Let say score (scale 0-100), in OSCE it is often the score mean around 60-70. Why ? Because the majority of the students should be able (or pass) the exam, otherwise the education process is failed. It is being setup in order to make the student able to pass certain level of skills.

It will be different with an MCQ test, we want to whether the student is able to understand the material or not. Which one is the smart students, which students are below the average. We have to understand and reflect back to the Classical Test Theory (CTT), then we will understand why the result should be in (around) the middle.
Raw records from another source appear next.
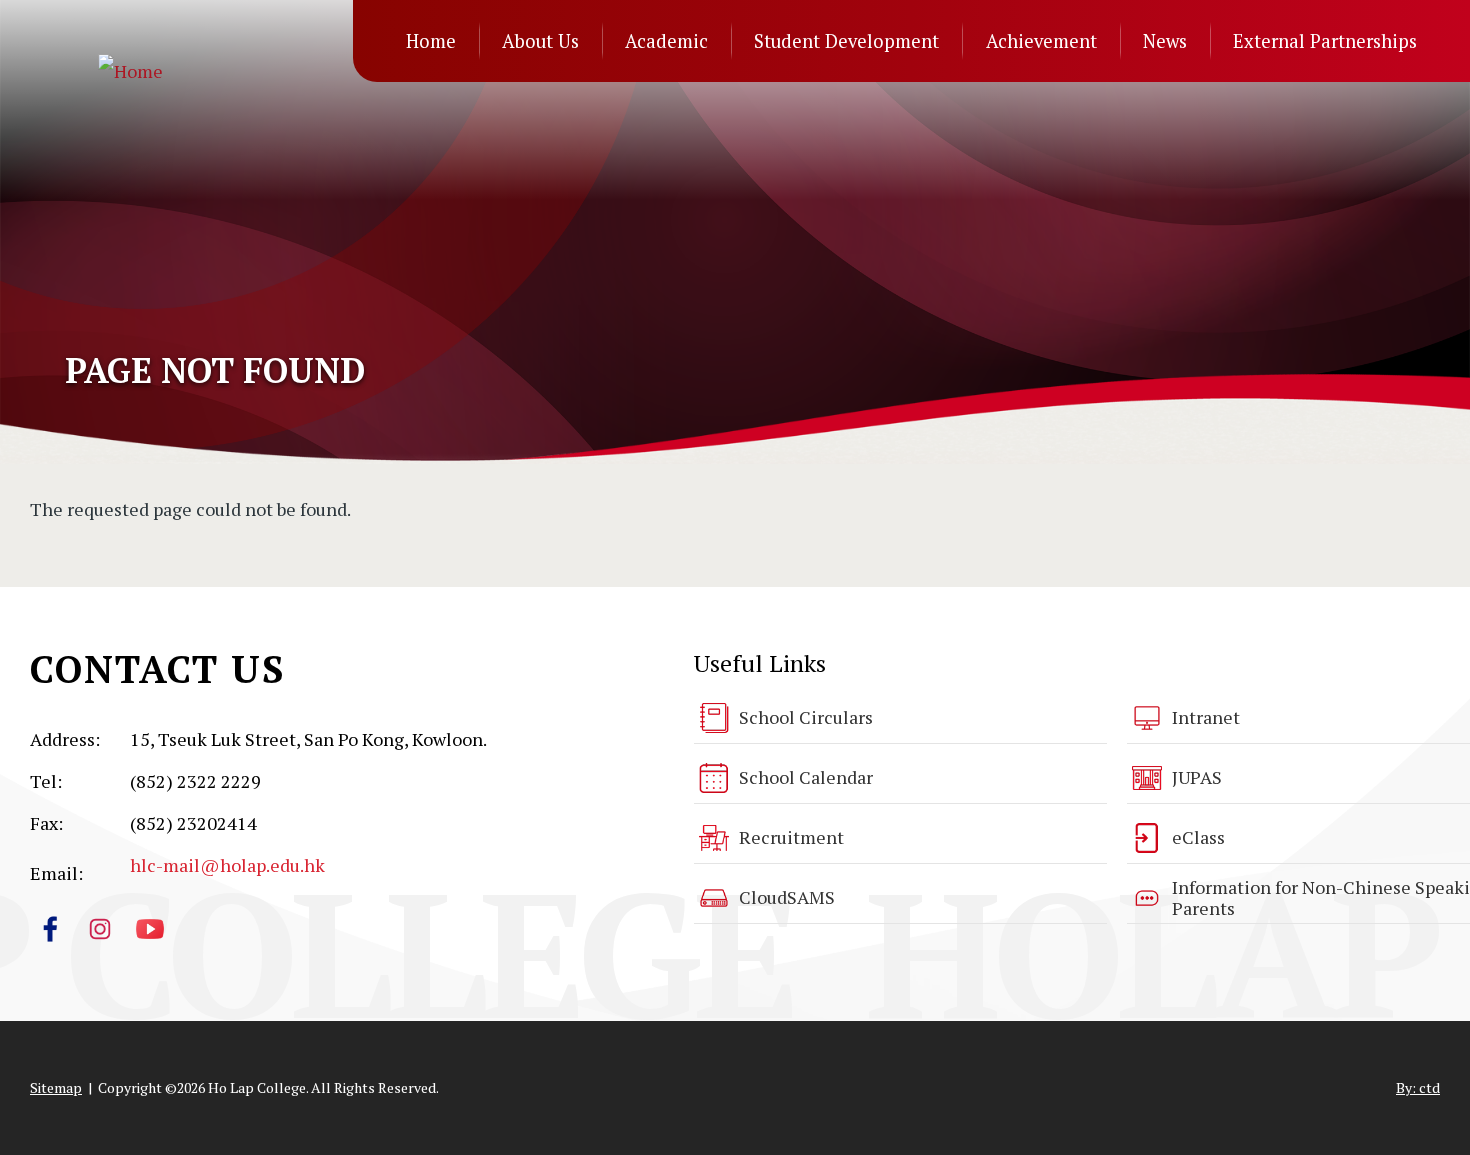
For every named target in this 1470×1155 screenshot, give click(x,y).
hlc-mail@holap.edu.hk (227, 865)
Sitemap (56, 1087)
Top (1419, 1072)
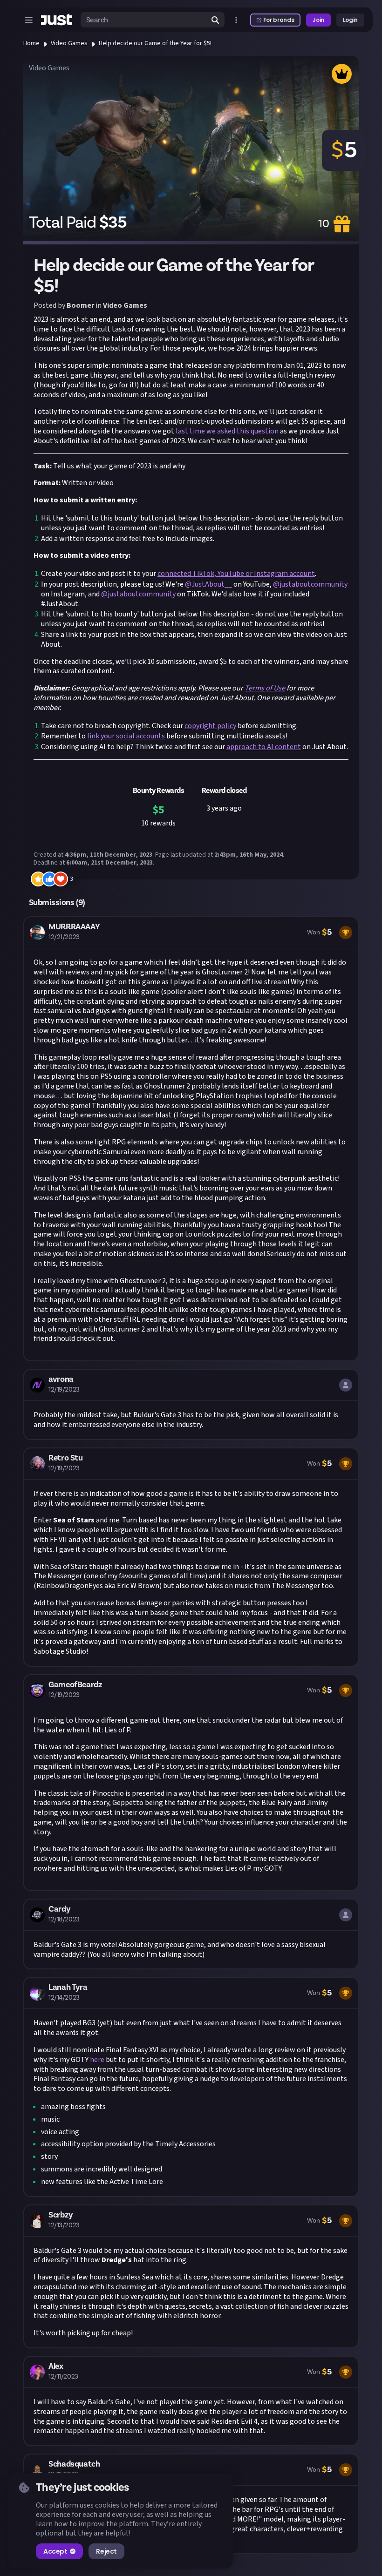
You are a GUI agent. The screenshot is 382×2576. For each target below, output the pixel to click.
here (97, 2060)
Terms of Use (265, 688)
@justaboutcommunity (310, 584)
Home (31, 43)
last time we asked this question (227, 431)
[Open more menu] (236, 20)
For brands (278, 20)
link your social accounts (126, 736)
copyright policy (210, 726)
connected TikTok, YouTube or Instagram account (236, 573)
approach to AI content (263, 747)
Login (350, 20)
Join (318, 20)
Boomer (80, 305)
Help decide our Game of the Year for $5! (155, 43)
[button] (191, 1138)
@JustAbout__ (208, 584)
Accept (55, 2551)
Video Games (69, 43)
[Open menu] (29, 20)
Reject (106, 2551)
In MCQ, if the mean is way on the right side, it will raise you question, is it to easy ? or did it breach ? or did you gave the same question from year to year ? This could give you non normal distribution.

Secondly, if you have 100 students, are you sure that they are in the same level of knowledge ? As if you run a test in 90 students with the same question, to 30 year two, 30 year four and 30 year six of elementary school. Or in our exam, that administered in 3 rooms, had a breach in of the room. The homogeneity test will say that is not equal. And I guess that the score of the test could end up not be normal distribution.

There could be more than that, usually. I am by no mean a statistic expert, but that is how I try to understand an assessment. I try to figure where could be the error happened in a test. And if all possible preparation to create a good exam has been taken seriously, than a non normal distribution of the exam result is something worth to explore. But most of the time, there are something wrong in the exam it self. And I know, it is difficult to make a good exam. Therefore, the result, should be in normal distribution, but because there are some error in the exam, it crate different result.

References
Bloch, R. & Norman, G. (2012) Generalizability theory for the perplexed: A practical introduction and guide: AMEE Guide No. 68. Medical Teacher. [Online] 34 (11), 960–992. Available from: doi:10.3109/0142159X.2012.703791.